A decade ago, heroin was widely viewed as the most dangerous street drug not just in Denver, but in Colorado as a whole. But the latest statistics from the Colorado Department of Public Health and Environment reveal that overdose deaths from heroin have been falling in recent years, while those related to the synthetic drug fentanyl have been heading in the opposite direction.

The CDPHE recorded 229 heroin overdose deaths in 2018, 215 in 2019, 220 in 2020 and 176 in 2021 (those figures are not yet firm). In contrast, the department counted 102 overdoses connected to fentanyl in 2018, 222 in 2019, 540 in 2020 and 803 in 2021 (final numbers are pending).

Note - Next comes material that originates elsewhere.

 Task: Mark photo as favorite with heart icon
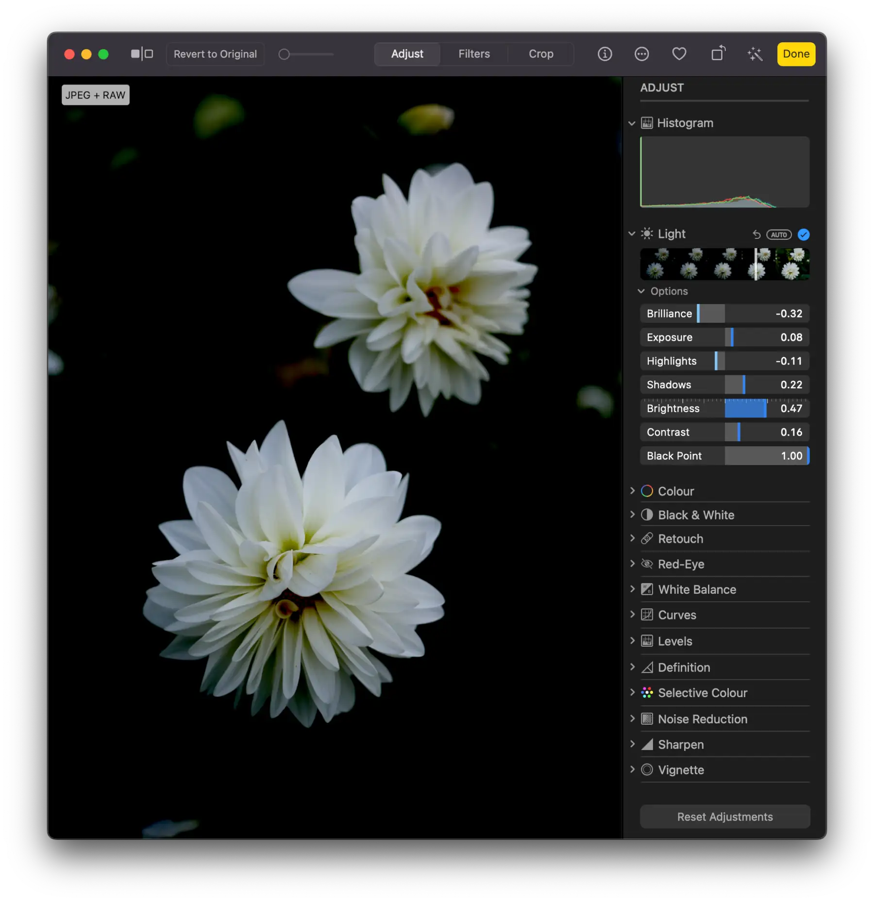[679, 54]
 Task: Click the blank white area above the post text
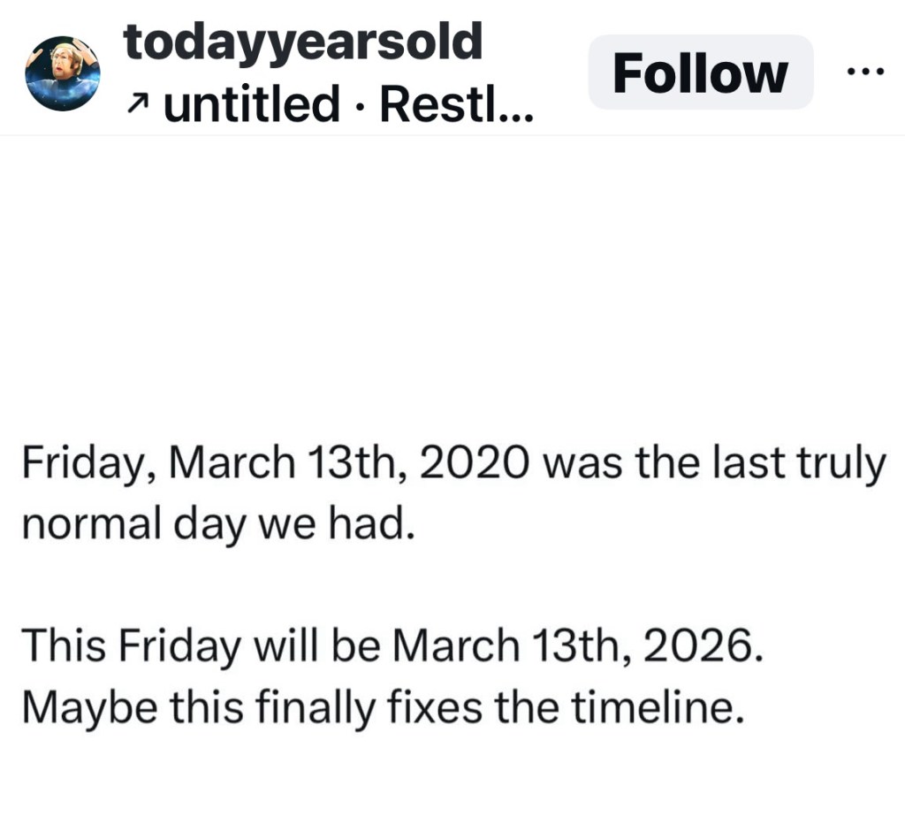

Lisa Raville, executive director of the Harm Reduction Action Center, whose mission is to "educate, empower, and advocate for the health and dignity of Denver's people who inject drugs, in accordance with harm reduction principles," reveals a surprising factor in this shift: climate change. She says that climatic conditions have led to a larger decrease in poppy production than did decades of interdiction efforts, and as a result, "heroin is transitioning out of Colorado. That's why we're seeing more synthetics like fentanyl. They're easy to make in a lab, and they're cheap."

She adds: "Prohibition and the criminalization of the drug market have brought us fentanyl. During Prohibition in the 1920s, people weren't brewing beer. They were making cheap hard liquor in bathtubs" — and fentanyl is the modern equivalent, she suggests.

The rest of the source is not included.